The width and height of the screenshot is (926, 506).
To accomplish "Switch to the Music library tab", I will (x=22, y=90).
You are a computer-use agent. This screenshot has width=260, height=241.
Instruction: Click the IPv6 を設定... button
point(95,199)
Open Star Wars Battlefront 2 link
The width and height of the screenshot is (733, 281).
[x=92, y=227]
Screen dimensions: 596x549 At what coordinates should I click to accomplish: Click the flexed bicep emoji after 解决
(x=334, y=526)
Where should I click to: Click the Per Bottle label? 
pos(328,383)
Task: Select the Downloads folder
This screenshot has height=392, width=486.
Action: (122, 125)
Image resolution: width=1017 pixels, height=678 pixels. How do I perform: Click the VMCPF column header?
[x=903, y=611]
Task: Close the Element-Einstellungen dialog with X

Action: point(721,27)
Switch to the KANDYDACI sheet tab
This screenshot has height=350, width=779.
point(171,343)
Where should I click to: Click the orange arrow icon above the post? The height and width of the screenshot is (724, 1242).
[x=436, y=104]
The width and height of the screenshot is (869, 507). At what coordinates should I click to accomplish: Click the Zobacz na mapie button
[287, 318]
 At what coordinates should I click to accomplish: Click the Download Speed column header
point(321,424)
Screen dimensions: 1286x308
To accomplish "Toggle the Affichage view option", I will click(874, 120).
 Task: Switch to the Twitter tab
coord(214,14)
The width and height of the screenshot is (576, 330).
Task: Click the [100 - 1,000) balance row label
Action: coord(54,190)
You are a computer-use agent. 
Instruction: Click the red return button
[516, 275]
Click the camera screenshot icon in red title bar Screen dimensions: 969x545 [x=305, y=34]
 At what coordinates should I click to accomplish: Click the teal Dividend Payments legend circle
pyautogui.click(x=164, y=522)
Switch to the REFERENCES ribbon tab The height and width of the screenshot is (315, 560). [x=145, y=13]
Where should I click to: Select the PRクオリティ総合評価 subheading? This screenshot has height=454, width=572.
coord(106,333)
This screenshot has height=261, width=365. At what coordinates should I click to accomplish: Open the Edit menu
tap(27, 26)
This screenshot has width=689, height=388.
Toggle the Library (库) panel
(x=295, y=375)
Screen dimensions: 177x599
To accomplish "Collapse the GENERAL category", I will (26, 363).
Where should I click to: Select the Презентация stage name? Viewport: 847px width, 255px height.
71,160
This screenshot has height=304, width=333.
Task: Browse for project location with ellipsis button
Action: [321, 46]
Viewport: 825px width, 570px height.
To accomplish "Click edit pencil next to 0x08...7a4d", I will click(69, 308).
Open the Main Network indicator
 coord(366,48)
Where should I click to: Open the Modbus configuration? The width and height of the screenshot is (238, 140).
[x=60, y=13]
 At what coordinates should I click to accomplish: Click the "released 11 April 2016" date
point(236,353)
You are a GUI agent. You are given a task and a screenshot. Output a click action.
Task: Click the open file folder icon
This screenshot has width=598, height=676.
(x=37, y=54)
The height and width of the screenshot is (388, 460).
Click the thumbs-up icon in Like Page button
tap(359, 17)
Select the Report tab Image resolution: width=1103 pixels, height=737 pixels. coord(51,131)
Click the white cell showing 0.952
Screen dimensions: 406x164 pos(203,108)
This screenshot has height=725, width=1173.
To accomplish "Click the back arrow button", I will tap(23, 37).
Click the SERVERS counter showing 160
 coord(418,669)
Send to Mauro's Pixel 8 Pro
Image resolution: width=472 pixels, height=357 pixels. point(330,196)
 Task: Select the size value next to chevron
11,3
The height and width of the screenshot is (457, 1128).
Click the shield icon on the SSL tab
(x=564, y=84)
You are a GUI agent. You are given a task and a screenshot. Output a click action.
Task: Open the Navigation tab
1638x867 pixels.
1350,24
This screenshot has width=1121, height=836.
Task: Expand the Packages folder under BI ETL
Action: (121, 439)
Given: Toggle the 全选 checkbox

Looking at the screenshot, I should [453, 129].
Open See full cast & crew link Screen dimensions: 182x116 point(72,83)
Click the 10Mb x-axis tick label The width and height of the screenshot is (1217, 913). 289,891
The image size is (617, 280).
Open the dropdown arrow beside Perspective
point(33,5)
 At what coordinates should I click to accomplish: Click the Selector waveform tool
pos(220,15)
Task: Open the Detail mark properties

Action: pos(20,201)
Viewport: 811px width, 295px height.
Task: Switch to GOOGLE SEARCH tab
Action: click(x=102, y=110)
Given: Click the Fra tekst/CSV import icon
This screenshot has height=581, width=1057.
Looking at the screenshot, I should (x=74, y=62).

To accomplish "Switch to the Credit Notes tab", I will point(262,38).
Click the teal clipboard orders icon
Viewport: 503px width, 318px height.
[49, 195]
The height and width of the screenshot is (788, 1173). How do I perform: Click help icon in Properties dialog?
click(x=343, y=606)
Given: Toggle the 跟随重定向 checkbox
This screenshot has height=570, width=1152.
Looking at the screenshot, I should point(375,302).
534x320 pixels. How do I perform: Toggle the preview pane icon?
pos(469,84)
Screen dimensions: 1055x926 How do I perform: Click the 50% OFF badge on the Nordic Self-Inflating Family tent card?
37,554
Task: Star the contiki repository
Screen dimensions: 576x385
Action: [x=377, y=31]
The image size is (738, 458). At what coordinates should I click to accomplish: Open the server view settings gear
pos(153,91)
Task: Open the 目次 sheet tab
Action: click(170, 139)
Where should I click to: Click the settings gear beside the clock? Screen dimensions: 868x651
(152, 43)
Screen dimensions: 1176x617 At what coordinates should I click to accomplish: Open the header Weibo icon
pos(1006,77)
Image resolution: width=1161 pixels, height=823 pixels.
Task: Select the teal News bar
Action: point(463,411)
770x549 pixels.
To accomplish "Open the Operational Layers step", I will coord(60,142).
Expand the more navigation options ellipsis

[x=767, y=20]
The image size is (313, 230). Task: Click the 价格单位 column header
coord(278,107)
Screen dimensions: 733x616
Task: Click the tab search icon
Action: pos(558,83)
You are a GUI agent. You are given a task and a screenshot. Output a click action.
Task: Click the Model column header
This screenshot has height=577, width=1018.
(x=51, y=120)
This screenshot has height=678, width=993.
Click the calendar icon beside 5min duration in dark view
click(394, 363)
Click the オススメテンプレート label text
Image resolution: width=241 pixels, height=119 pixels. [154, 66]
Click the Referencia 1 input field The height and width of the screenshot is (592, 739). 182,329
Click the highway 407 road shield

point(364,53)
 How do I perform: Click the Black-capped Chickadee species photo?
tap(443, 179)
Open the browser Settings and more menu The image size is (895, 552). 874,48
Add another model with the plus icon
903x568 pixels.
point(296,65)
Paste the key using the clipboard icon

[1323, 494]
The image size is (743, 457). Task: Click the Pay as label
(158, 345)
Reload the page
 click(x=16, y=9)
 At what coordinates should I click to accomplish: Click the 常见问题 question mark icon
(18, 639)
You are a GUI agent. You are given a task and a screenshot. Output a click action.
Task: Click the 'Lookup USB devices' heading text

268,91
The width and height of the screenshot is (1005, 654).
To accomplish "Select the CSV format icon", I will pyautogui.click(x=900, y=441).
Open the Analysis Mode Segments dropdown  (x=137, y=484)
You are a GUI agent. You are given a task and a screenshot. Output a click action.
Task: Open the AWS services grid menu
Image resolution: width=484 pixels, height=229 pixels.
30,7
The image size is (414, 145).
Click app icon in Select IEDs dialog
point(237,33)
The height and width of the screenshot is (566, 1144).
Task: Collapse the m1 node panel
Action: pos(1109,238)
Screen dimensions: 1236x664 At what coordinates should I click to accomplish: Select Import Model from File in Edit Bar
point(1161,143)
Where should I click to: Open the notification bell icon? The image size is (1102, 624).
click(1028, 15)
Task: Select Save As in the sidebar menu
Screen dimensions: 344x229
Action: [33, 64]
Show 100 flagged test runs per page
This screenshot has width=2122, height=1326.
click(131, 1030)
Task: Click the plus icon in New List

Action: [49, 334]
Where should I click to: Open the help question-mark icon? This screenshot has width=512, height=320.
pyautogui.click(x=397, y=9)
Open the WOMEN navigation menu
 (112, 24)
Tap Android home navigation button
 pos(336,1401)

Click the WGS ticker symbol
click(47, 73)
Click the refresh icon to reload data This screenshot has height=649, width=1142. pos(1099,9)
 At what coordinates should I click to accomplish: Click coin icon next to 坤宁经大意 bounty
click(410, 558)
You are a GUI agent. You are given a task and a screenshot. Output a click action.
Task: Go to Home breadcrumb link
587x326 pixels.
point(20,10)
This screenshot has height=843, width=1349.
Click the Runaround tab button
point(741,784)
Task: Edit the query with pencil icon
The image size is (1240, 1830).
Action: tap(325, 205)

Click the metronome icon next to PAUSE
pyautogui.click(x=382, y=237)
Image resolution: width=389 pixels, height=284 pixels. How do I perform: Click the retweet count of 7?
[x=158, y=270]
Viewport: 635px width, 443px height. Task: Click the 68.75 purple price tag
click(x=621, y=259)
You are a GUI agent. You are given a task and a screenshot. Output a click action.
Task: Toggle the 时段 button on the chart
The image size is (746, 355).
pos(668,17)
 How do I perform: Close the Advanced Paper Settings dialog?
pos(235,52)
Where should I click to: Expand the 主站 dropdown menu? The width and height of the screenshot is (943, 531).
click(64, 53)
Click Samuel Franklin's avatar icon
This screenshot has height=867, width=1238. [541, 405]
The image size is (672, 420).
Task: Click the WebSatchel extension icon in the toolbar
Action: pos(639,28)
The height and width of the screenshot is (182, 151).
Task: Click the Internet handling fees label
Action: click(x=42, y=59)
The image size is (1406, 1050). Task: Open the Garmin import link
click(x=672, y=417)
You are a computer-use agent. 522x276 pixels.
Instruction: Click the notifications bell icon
****
Write out the lines above verbatim, starting at the line that contains "At what coordinates should I click to accomplish: Click coin" and ending at the line that contains "Action: tap(325, 205)".

 At what coordinates should I click to accomplish: Click coin icon next to 坤宁经大意 bounty
click(410, 558)
You are a GUI agent. You are given a task and a screenshot. Output a click action.
Task: Go to Home breadcrumb link
587x326 pixels.
point(20,10)
This screenshot has height=843, width=1349.
Click the Runaround tab button
point(741,784)
Task: Edit the query with pencil icon
The image size is (1240, 1830).
Action: tap(325, 205)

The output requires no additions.